Wie wichtig sind Software-Updates fürs Smartphone?

Eine Frage, die sich viele Smartphone-User immer wieder stellen, dreht sich nicht um den Preis, Design oder gar die technischen Daten eines Smartphones. Es ist die Frage: Wie wichtig sind schnelle und regelmäßige Software-Updates für das Smartphone?

Kennt Ihr eigentlich die 1&1 Blogger-WG? Nein? Dann lernt Ihr diese nun endlich kennen. In regelmäßigen Abständen treffen sich die deutschen Tech-Blogger Lars Siebenhaar (allaboutsamsung.de), Johannes Knapp (NewGadgets.de) und Marcel Schreiter (Allround-PC.com) und besprechen die heißesten Themen in der Technik-Welt. 

In der aktuellen Folge dreht sich in der 1&1 Blogger-WG alles rund um die Frage: Wie wichtig sind eigentlich Software-Updates? Dabei sprechen die drei Technik-Nerds nicht nur miteinander über den Sinn und Zweck von Software-Updates für Smartphones, sondern lassen auch ihre Community zu Wort kommen.

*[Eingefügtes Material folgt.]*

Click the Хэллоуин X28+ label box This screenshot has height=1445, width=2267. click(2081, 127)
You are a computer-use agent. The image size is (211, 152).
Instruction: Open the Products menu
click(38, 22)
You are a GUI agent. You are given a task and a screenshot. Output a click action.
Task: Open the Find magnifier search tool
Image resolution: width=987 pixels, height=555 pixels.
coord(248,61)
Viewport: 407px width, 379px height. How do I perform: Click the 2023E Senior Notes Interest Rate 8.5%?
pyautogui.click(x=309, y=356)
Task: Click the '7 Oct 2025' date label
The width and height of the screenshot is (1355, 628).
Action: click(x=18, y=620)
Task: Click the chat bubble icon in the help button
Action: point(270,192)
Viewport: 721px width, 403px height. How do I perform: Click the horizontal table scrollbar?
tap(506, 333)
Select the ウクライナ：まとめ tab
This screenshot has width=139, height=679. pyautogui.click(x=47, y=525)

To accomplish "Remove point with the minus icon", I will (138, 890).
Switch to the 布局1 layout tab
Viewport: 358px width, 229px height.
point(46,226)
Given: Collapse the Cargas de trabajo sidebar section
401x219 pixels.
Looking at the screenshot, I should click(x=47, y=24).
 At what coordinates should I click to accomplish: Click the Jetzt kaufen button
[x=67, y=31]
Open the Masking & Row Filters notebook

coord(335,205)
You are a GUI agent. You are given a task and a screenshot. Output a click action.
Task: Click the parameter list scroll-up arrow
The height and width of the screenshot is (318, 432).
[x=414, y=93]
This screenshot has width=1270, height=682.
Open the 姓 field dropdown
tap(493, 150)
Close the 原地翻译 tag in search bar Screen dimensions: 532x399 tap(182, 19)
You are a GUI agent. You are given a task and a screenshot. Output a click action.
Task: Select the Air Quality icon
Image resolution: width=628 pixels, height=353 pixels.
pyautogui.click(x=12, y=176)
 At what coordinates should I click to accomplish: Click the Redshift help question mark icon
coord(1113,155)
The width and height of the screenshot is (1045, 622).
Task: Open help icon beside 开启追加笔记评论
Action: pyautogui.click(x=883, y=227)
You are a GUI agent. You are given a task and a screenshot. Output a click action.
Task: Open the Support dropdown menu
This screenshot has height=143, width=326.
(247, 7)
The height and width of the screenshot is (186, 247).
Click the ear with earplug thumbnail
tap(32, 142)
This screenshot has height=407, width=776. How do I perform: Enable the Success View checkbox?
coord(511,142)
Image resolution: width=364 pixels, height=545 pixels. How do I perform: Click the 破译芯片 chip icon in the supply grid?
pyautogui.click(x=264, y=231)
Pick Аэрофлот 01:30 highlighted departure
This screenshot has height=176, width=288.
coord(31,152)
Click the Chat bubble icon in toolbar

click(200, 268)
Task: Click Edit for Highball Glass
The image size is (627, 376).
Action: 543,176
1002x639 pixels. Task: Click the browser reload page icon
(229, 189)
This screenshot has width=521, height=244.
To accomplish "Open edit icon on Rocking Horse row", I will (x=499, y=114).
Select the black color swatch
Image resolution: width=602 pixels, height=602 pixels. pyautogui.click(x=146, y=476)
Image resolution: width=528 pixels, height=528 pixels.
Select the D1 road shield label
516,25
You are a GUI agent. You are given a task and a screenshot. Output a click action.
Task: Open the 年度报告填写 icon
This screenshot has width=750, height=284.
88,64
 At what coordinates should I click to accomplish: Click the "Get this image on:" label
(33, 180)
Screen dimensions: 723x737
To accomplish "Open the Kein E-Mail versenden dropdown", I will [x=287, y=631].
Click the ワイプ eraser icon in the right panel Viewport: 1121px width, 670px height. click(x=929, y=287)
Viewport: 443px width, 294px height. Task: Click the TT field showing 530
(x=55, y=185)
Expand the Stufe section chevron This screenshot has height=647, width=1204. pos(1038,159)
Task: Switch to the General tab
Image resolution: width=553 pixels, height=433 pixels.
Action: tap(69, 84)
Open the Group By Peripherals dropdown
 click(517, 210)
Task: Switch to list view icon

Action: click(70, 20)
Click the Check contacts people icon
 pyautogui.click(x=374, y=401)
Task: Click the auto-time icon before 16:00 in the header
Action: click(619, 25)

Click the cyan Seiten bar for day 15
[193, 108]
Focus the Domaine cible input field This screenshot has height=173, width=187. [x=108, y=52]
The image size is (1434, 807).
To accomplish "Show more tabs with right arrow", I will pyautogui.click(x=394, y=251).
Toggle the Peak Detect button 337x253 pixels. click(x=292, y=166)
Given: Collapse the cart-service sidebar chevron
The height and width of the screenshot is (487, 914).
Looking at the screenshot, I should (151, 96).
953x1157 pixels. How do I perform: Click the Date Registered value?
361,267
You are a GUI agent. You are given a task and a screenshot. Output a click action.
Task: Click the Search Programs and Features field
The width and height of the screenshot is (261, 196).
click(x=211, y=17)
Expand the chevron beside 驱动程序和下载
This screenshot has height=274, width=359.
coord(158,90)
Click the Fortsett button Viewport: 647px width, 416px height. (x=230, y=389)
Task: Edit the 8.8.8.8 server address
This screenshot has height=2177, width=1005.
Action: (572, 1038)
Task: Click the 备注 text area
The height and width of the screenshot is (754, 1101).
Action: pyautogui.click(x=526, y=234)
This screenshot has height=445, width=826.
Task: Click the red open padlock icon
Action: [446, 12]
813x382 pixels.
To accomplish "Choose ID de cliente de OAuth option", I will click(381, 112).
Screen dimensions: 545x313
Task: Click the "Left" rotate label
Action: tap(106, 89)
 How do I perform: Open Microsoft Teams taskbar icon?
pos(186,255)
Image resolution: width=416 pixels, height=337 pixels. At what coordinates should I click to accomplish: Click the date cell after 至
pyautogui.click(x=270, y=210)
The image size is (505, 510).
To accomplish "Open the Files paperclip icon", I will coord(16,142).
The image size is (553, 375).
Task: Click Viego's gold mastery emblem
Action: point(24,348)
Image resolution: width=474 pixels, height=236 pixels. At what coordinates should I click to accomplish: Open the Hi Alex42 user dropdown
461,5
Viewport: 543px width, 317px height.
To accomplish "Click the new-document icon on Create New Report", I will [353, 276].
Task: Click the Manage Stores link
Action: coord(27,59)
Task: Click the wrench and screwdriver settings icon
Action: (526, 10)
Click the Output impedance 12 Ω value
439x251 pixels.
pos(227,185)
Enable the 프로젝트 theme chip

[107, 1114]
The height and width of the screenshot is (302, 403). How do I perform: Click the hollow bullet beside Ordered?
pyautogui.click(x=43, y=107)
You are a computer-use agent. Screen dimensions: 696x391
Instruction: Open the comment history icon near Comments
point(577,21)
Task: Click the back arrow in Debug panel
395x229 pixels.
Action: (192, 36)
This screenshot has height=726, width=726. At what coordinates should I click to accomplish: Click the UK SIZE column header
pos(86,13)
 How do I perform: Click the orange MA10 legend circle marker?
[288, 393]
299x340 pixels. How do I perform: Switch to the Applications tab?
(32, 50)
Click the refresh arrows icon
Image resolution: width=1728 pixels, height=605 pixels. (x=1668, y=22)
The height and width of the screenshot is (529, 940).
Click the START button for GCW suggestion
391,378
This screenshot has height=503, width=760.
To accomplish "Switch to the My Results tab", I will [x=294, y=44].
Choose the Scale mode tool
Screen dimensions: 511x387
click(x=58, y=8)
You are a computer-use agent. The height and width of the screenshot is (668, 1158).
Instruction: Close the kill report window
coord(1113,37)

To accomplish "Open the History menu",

Im Vorfeld haben wir Euch gefragt, wie aktuell Euer Sicherheitspatch ist und welche Android-Version Ihr eigentlich auf dem Smartphone habt. Das Ergebnis dieser Umfrage haben wir dann mit den drei weisen Technik-Nerds der Blogger-WG besprochen. Es lohnt sich definitiv, die Folge anzuschauen und den CubeTube-Kanal zu abonnieren.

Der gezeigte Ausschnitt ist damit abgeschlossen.